Exercise aim.
Continue the article on isometric exercise devices after its last sentence, keeping its encyclopedic style.

= Isometric exercise device =

Device to exercise body parts

An isometric exercise device is a device used to exercise most body parts including the wrist and is often used as part of physical therapy or in order to build muscle strength in a low impact manner. Devices can range in size from large bulky machines used by physicians to small hand-held devices that can be used by an individual. Isometric devices have been used for centuries. The first devices did not display the users' output; nowadays there are devices that can digitally output the users force. Before that some devices used an analog format.

==Function==
Isometric exercise devices perform exercises or strength test using static contraction of a muscle without any visible movement in the angle of the joint. This is reflected in the name; the term "isometric" combines the prefix "iso" (same) with "metric" (distance), meaning that in these exercises the length of the muscle does not change, as compared to isotonic contractions ("tonos" means "tension" in Greek) in which the contraction strength does not change but the joint angle does. New isometric exercise devices often used force gauges and a micro processor and then output the force onto an LCD screen or store the information later to be downloaded onto a computer.

==Medical uses==
Isometric exercises can also be used at the bedside to differentiate various heart murmurs; the murmur of mitral regurgitation gets louder as compared to the quieter murmur of aortic stenosis.

Supplied information.
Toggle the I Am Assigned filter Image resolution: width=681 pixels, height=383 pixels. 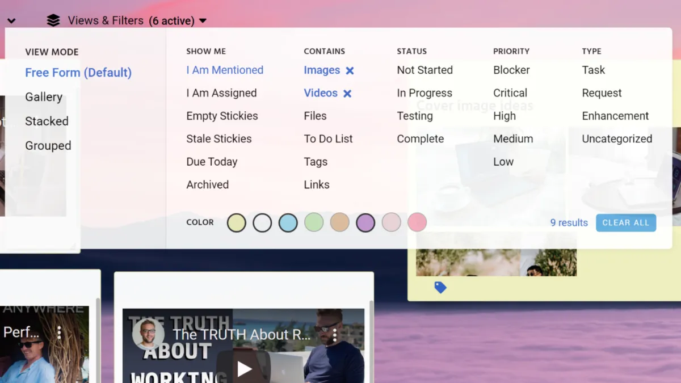pos(221,93)
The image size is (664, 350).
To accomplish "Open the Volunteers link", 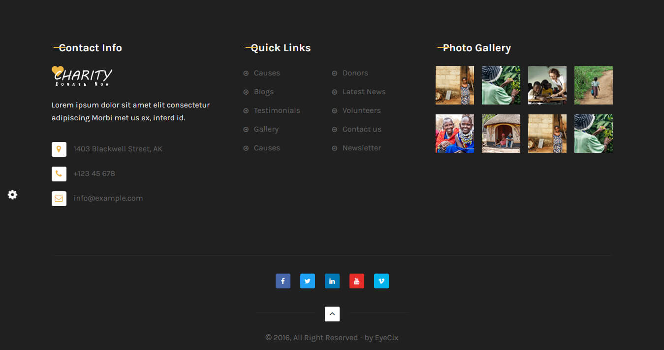I will pos(361,110).
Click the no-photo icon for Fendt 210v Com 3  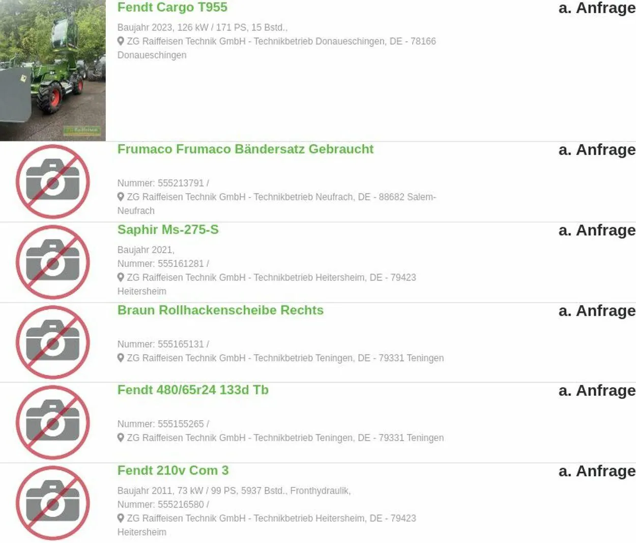[x=53, y=503]
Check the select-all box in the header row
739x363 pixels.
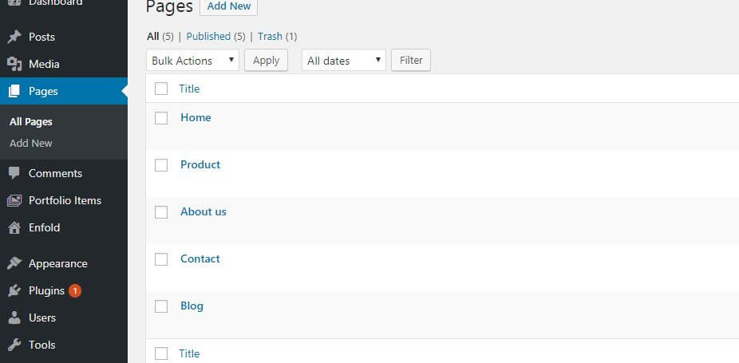pyautogui.click(x=161, y=89)
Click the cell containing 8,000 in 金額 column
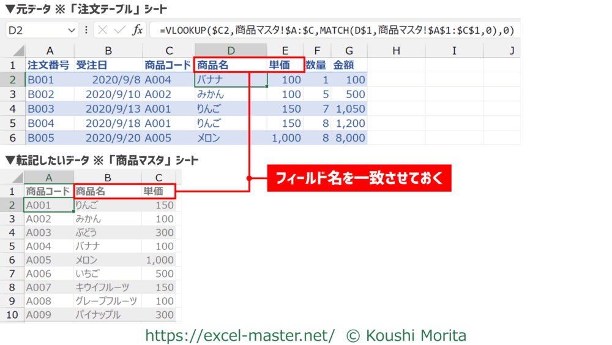The width and height of the screenshot is (612, 345). click(350, 138)
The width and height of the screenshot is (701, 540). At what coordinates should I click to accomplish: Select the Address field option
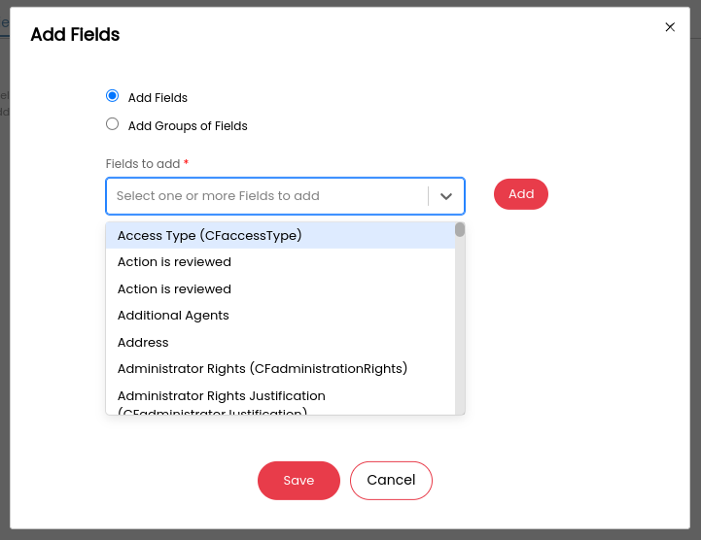pos(144,343)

Response below.
==Comparison with dynamic exercises==
Isometric exercises have some differences in training effect as compared to dynamic exercises. While isometric training increases strength at the specific joint angles of the exercises performed and additional joint angles to a lesser extent, dynamic exercises increase strength throughout the full range of motion. Generally speaking however, people who train isometrically don't train through a full range of motion as the strength gained at the training joint angle is where they require it. While dynamic exercises are slightly better than isometric exercises at enhancing the twitch force of a muscle, isometrics are significantly better than dynamic exercises at increasing maximal strength at the joint angle.
Flexibility may be increased when isometrics are performed at joint range of motion extremes. These isometric contractions recruit muscle fibers that are often neglected in some dynamic exercises. For example, gymnasts are extremely strong at great ranges of motion through the practice of isometric holds.